- **Aim**: Convert the lines below into a JSON list of strings, one string per line, leaving out blank lines. Begin at the line that contains "Task: Switch toolbar timeframe to M15" and stop after the line that contains "Looking at the screenshot, I should coord(217,104).".

─── Data rows ───

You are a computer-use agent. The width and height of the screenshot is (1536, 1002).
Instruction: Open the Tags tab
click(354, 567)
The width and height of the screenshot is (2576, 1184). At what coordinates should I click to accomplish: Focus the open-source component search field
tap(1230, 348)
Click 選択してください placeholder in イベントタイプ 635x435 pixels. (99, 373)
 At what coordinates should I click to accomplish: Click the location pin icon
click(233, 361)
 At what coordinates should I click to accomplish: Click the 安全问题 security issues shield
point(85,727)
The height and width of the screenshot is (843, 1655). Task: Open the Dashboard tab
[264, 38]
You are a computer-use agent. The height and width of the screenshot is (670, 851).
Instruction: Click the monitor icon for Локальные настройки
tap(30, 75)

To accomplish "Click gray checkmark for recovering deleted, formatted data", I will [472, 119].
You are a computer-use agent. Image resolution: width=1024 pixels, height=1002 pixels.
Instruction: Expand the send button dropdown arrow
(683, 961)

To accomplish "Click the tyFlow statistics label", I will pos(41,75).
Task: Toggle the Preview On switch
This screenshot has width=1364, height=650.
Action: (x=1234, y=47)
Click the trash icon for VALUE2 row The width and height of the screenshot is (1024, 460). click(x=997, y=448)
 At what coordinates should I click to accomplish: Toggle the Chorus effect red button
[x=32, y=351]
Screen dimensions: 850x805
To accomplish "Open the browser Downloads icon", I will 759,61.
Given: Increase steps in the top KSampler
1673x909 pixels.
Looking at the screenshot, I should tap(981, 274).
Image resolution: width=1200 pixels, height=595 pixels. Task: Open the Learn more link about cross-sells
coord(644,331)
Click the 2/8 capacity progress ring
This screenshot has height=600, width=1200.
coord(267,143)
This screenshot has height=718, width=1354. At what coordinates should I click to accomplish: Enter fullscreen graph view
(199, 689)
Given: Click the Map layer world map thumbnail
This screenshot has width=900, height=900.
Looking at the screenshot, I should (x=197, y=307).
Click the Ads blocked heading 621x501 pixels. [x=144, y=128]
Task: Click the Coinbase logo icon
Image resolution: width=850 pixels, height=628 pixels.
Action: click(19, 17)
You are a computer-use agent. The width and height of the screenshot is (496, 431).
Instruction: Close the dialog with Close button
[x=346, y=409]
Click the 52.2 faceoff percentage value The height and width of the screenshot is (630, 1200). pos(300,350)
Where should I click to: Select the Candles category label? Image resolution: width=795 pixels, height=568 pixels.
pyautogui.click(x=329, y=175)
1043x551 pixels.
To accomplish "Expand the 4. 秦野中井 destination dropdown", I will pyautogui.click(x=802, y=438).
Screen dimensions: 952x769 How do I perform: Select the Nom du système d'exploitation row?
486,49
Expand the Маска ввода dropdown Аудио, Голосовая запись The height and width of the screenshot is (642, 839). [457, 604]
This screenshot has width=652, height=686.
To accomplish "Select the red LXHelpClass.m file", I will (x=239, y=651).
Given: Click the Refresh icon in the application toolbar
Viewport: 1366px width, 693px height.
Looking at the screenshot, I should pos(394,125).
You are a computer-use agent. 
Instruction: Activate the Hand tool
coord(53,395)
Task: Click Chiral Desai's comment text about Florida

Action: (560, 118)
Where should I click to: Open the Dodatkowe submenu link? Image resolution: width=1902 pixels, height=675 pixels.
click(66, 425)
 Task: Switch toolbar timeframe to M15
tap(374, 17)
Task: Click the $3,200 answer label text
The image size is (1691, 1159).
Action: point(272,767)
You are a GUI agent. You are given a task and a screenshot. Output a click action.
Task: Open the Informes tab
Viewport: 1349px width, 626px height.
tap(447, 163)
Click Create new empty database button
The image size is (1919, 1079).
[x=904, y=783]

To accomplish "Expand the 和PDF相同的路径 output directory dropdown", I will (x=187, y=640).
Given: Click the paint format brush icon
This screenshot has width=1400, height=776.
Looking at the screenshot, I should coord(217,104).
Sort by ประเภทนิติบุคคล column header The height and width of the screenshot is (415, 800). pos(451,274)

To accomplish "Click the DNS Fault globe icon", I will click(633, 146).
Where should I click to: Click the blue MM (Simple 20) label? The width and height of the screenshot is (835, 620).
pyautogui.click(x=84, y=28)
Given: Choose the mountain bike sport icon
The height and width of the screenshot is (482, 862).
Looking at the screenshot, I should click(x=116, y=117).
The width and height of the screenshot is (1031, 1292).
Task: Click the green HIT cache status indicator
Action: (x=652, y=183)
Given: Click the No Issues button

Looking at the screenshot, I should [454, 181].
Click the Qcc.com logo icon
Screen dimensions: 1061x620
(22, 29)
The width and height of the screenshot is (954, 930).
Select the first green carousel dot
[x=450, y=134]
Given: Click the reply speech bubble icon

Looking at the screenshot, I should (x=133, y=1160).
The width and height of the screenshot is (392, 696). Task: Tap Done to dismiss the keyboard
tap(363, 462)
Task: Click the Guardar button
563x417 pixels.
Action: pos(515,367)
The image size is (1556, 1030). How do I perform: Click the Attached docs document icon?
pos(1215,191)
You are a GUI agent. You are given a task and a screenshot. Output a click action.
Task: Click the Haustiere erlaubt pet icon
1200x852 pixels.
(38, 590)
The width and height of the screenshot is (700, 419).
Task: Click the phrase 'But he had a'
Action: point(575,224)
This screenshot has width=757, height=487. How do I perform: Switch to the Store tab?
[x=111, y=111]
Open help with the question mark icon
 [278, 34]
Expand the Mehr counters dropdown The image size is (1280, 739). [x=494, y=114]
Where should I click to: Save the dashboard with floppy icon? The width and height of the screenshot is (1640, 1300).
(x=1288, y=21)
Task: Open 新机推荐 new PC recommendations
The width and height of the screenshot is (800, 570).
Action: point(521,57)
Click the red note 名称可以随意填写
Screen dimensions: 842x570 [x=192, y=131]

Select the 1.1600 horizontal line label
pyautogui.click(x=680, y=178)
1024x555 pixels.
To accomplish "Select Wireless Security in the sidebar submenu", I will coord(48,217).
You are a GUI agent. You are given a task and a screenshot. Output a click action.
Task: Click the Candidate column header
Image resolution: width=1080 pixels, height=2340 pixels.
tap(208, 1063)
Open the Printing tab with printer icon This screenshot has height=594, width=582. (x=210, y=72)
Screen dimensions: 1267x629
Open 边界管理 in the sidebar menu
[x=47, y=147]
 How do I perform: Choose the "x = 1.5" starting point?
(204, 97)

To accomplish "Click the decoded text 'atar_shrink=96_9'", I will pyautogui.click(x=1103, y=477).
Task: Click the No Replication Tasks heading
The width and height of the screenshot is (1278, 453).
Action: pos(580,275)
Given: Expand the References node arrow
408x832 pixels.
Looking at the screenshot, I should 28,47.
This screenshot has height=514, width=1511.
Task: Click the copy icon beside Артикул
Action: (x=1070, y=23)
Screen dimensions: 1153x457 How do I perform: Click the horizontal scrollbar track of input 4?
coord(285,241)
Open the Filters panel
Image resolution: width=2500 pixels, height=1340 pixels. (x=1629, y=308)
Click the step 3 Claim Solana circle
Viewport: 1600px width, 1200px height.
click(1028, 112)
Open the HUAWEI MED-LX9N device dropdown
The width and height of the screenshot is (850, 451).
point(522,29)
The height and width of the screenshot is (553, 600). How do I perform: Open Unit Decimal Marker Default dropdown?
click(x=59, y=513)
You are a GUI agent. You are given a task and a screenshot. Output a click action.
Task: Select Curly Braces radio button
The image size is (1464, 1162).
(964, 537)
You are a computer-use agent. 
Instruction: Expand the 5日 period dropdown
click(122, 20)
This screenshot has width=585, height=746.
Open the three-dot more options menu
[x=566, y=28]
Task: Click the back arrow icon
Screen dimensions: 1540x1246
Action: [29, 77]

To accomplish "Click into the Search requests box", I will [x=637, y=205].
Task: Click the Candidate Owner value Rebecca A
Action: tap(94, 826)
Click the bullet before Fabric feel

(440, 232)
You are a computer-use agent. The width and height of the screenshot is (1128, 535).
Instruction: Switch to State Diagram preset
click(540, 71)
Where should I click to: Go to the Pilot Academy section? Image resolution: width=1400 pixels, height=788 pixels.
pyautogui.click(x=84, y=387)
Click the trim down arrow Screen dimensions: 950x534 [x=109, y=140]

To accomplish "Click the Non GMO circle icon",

───

- **Full solution**:
[
  " Task: Switch toolbar timeframe to M15",
  "tap(374, 17)",
  "Task: Click the $3,200 answer label text",
  "The image size is (1691, 1159).",
  "Action: point(272,767)",
  "You are a GUI agent. You are given a task and a screenshot. Output a click action.",
  "Task: Open the Informes tab",
  "Viewport: 1349px width, 626px height.",
  "tap(447, 163)",
  "Click Create new empty database button",
  "The image size is (1919, 1079).",
  "[x=904, y=783]",
  "To accomplish \"Expand the 和PDF相同的路径 output directory dropdown\", I will (x=187, y=640).",
  "Given: Click the paint format brush icon",
  "This screenshot has width=1400, height=776.",
  "Looking at the screenshot, I should coord(217,104)."
]